- **GOAL OF THE EXERCISE**:
Rewrite the material below, swapping every "Click" for "Select" and changing nothing else, and omit the pictures from your answer.

────────

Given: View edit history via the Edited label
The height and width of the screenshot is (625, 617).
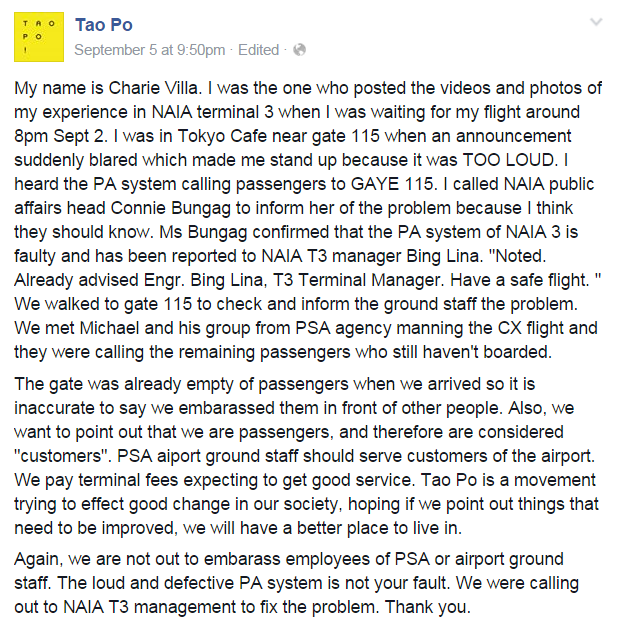Looking at the screenshot, I should [x=258, y=50].
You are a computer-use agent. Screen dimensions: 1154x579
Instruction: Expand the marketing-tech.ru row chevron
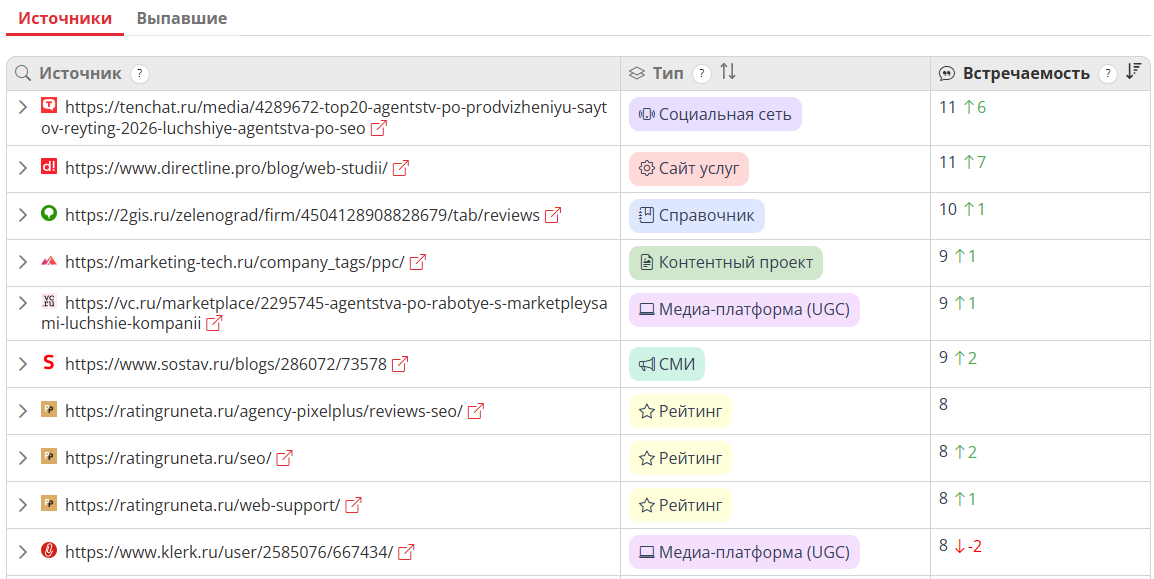(x=23, y=263)

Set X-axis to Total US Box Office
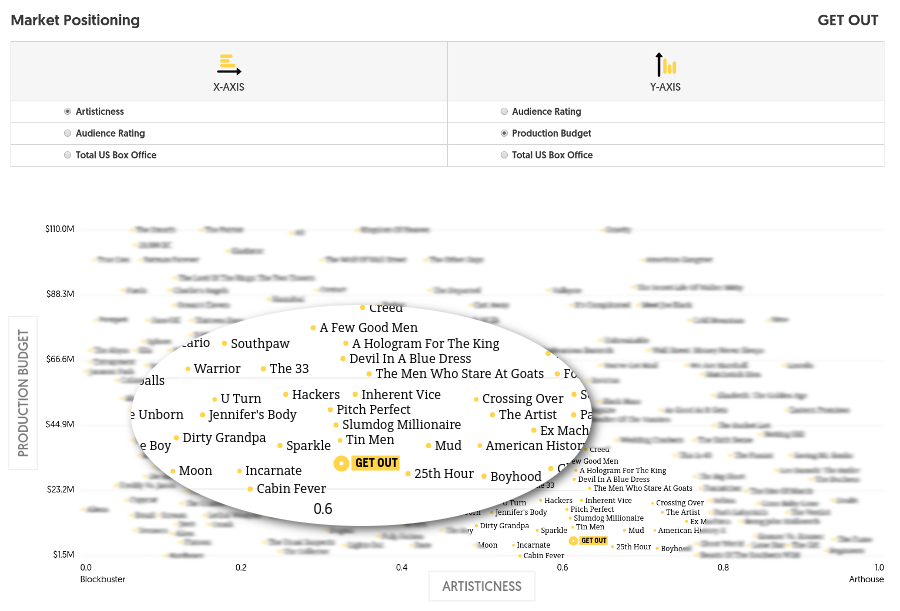pos(67,155)
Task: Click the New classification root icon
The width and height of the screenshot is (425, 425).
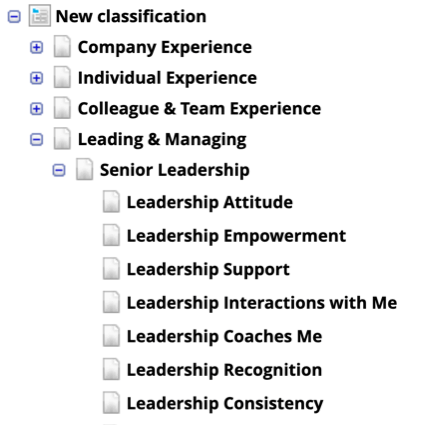Action: [x=40, y=15]
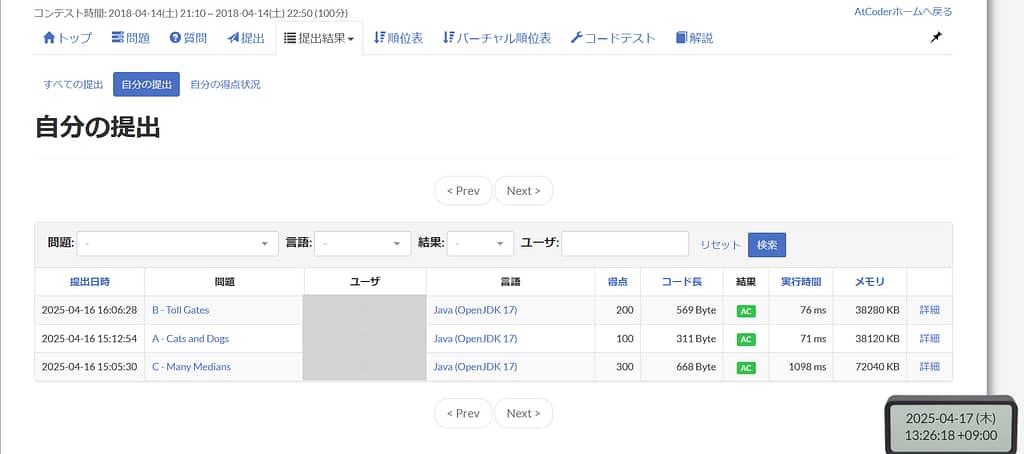Open the 質問 clarifications tab
Image resolution: width=1024 pixels, height=454 pixels.
pos(188,38)
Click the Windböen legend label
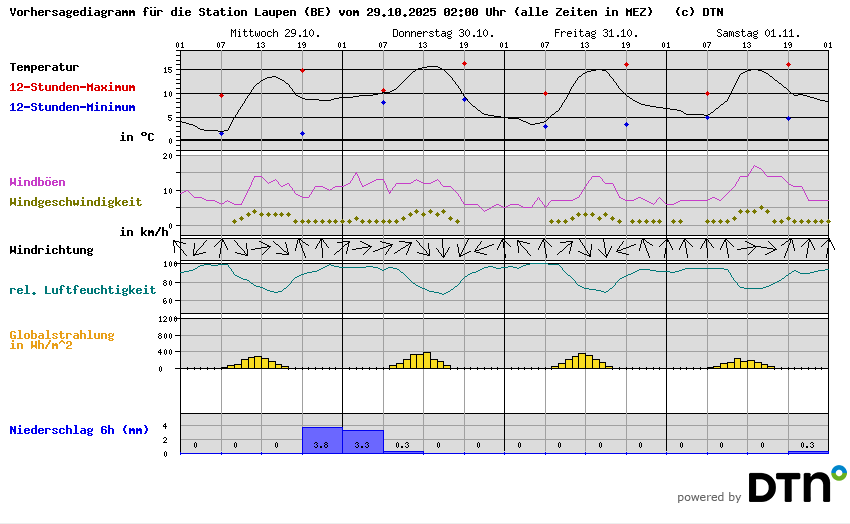 37,182
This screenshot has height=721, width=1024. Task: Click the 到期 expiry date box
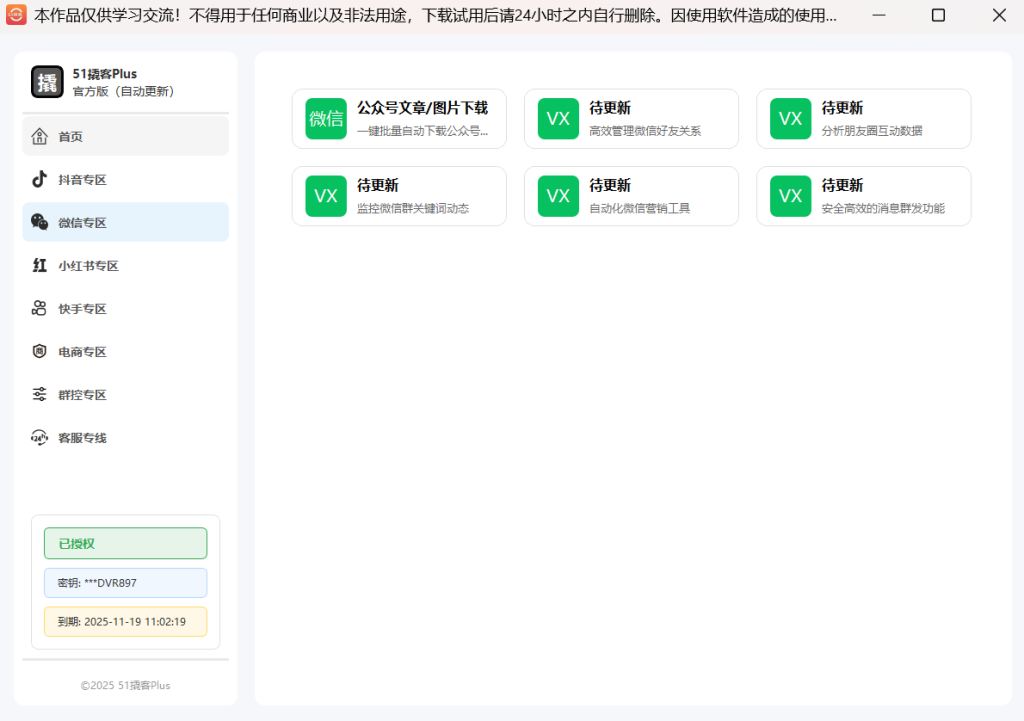tap(125, 621)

────────

- **EXERCISE RESPONSE**:
Given: View edit history via the Edited label
The height and width of the screenshot is (625, 617).
Looking at the screenshot, I should [x=258, y=50].
You are a computer-use agent. Screen dimensions: 1154x579
Instruction: Expand the marketing-tech.ru row chevron
(x=23, y=263)

Set X-axis to Total US Box Office
pos(67,155)
Task: Select the New classification root icon
The width and height of the screenshot is (425, 425).
Action: [x=40, y=15]
Open the 質問 clarifications tab
Image resolution: width=1024 pixels, height=454 pixels.
pos(188,38)
Select the Windböen legend label
 37,182
This screenshot has height=721, width=1024. Task: Select the 到期 expiry date box
tap(125, 621)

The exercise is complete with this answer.